Ну да ладно. Выжила, значит, так было нужно, правильно? Только почему от этой нужности так паршиво.
Бородач уложил меня на лежанку и даже поправил ногу, которая действительно была затянута бинтами, а по бокам было примотано что-то, похожее на куски плотного картона, для фиксации.
Но моя беспомощность сейчас действовала на меня как депрессант. Я плотно сжала зубы, но от этого заболело лицо, там, где был пластырь. Поджала губы от этого, и во рту сразу разлился вкус крови. Лопнула губа. Да зашибись просто.
Всё тело ныло, но терпимо, а мне хотелось орать от злости на саму себя сейчас. Вот тебе и женская натура, которая меняется со скоростью ветра – то штиль, то шторм.
На глазах опять навернулись слёзы. Нет. Не буду я плакать при постороннем.
Хотя какой он мне посторонний, если уже даже на горшок носит, вашу мать.
И всё-таки слеза побежала по щеке. А когда затекла под пластырь, я не выдержала и зашипела.
– Сейчас сделаю укол, – сказал мужик, поднимая взгляд к моему лицу после моего шипения.
– Не нужно, – прохрипела я.
– А кто меня остановит? – рыкнул мне грубо. – И делаю я его для того, чтобы не слушать твой скулёж во сне.
«Мудак!» – так и крутилось на языке, и ещё куча всего, что хотелось выкрикнуть в лицо этому бородачу, но я промолчала.
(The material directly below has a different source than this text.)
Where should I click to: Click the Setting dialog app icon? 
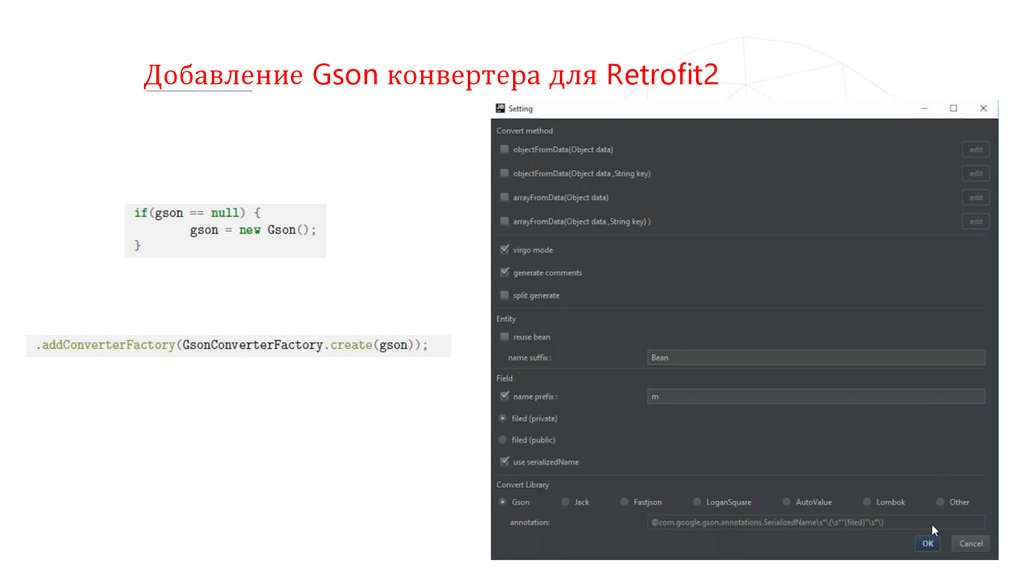501,108
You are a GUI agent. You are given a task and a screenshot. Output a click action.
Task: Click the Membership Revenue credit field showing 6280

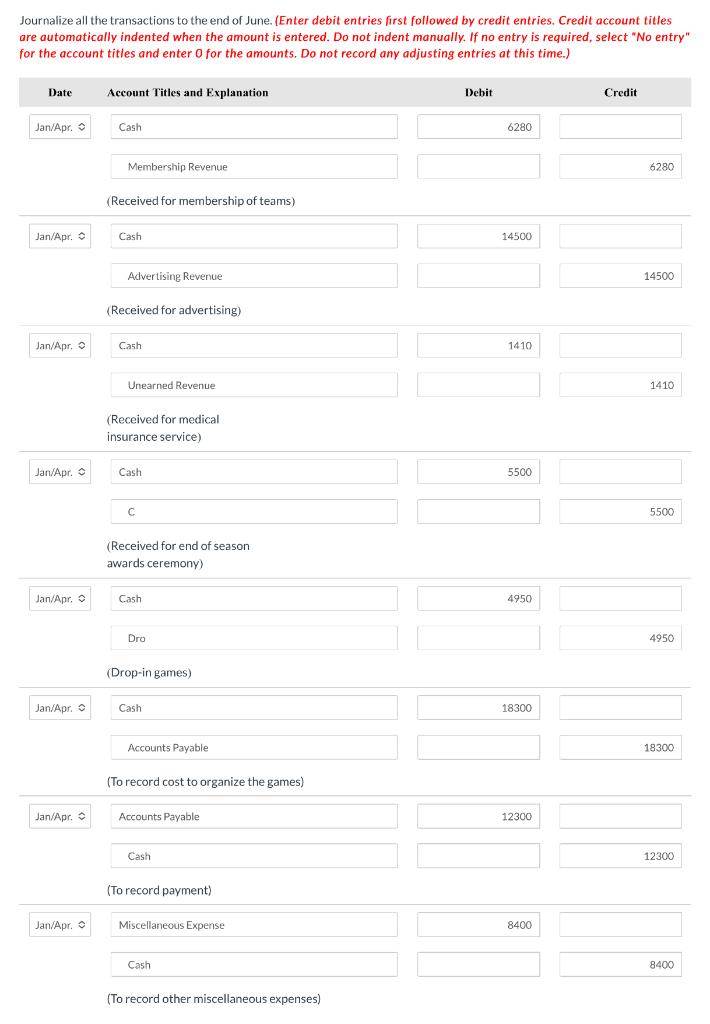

Смысл сейчас пыль поднимать, если он всё равно сделает по-своему. Нужно расслабиться и получать удовольствие… от похода.
Глава 3
— Донь, давай ещё раз повторим, а? – прошу дочь повторить басню, которую мы учили уже почти час.
– Ну мам, – хнычет моя девочка, – я же её уже и так знаю. Давай лучше с тобой пойдём гулять.
– Маш, ты мелкая хитрюга, – улыбаюсь дочери и даю ей книгу с басней.
– Мх-мх-мх, – всё-таки захныкала.
– Давай так, ты сейчас читаешь её три раза, а после мы идём гулять, – иду на компромисс.
– Идёт, – весело заключает дочь.
– Только в голос, Маша. В голос! – вижу расстроенные чувства дочери, но она начинает читать, а я только и могу, что улыбнуться.
– А меня ты гоняла до последнего, – возмущается Сашка, заходя в комнату.
– Сынок, не утрируй, – одариваю старшенького улыбкой.
– Ну конечно, Маша же любимая девочка, а я просто «сынок».
– ТЫ не просто сынок, ты мой любимый сынок, – говорю сыну и подхожу, чтобы поцеловать его.
– Мам, ну я уже взрослый. – возмущается мой мальчик.
– А говоришь, что я Машу люблю больше, – вздыхаю тяжело и грустно, замечая, как Саша краснеет.
– Ладно, – соглашается упрямец, – но только в щеку.
– Ну конечно, в щеку, – соглашаюсь и растягиваю губы в улыбке.
И только подхожу к сыну, как слышу Машу:
– Я тоже хочу Сашку поцеловать, – и дочь подрывается, чтобы первой быть возле брата.
– Не-е-ет! – кричит тот и начинает убегать от сестры.
И так тепло становится в доме от смеха моих детей, их улыбок и беготни. А на кровати остаётся лежать учебник Маши с басней «Стрекоза и муравей».
Мои детки. Открываю глаза и понимаю, что плачу. Слёзы текут по щекам, не переставая, даже когда я всё-таки понимаю, что проснулась опять в избе Лесника, и боль моя не только физическая.
Да ещё и эта басня… «Стрекоза и муравей»:
“… Лето красное пропела;
Оглянуться не успела,
Как зима катит в глаза…”
Лето. Сейчас же лето, но в этой избе печь топится. Чувствуется живое тепло. Его-то я ни с чем не спутаю. Всё детство и юность прожила с ним рядом. Летом печка в саду, зимой – в доме и кухне: чтобы и тепло было, и кашу животным варить не в доме.
Для моих детей живой огонь – это праздник, потому что в современном мире тяжело найти дом с обычной печкой. Разве что музей.
Какой сейчас день, интересно? Хотя какая разница. Для всего мира я, скорее всего, уже… мертва. И для детей тоже. Боже, как же больно. И эта боль не даёт мне забыть, что я всё-таки жива. Пока.